▶ _TASK STATEMENT_
Nothing but the lines from the one with "hymnal.net (189, 1189)" down to the one with "[Comments] (166, 884)" should be returned, exactly and with both ends included, from the material below.

● ● ●

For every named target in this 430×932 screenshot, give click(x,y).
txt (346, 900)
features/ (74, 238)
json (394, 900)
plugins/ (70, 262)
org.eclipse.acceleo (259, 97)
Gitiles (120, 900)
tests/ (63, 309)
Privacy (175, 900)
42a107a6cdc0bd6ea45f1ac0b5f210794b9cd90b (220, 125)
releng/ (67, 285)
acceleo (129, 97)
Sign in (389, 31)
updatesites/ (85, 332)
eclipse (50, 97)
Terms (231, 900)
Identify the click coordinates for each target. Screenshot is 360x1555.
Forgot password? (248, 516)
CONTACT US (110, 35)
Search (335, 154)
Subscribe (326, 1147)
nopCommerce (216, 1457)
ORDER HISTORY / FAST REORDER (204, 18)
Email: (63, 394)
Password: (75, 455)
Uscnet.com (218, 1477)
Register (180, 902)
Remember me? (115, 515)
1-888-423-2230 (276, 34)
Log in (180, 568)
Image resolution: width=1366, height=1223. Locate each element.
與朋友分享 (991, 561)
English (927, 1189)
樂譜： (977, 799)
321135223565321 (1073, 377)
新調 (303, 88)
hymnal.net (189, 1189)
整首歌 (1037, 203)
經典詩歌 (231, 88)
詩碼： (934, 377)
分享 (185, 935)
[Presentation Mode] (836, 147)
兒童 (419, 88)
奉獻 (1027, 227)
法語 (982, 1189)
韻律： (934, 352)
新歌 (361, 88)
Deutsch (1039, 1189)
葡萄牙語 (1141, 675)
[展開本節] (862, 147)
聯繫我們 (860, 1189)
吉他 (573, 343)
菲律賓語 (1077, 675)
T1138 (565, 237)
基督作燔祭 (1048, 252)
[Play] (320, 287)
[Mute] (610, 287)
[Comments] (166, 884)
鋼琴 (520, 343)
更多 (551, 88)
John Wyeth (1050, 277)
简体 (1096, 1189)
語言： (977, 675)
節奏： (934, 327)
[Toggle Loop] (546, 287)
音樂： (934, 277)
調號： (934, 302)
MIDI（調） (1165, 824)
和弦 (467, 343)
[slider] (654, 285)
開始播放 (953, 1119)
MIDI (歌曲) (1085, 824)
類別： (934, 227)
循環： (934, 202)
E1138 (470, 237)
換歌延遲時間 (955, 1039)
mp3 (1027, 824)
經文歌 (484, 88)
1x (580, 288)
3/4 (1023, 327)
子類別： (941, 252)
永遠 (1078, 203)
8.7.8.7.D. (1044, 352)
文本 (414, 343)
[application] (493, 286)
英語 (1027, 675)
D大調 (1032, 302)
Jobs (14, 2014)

● ● ●

▶ _YOUR SOLUTION_
hymnal.net (189, 1189)
整首歌 (1037, 203)
經典詩歌 (231, 88)
詩碼： (934, 377)
分享 (185, 935)
[Presentation Mode] (836, 147)
兒童 (419, 88)
奉獻 (1027, 227)
法語 (982, 1189)
韻律： (934, 352)
新歌 (361, 88)
Deutsch (1039, 1189)
葡萄牙語 (1141, 675)
[展開本節] (862, 147)
聯繫我們 (860, 1189)
吉他 (573, 343)
菲律賓語 (1077, 675)
T1138 (565, 237)
基督作燔祭 (1048, 252)
[Play] (320, 287)
[Mute] (610, 287)
[Comments] (166, 884)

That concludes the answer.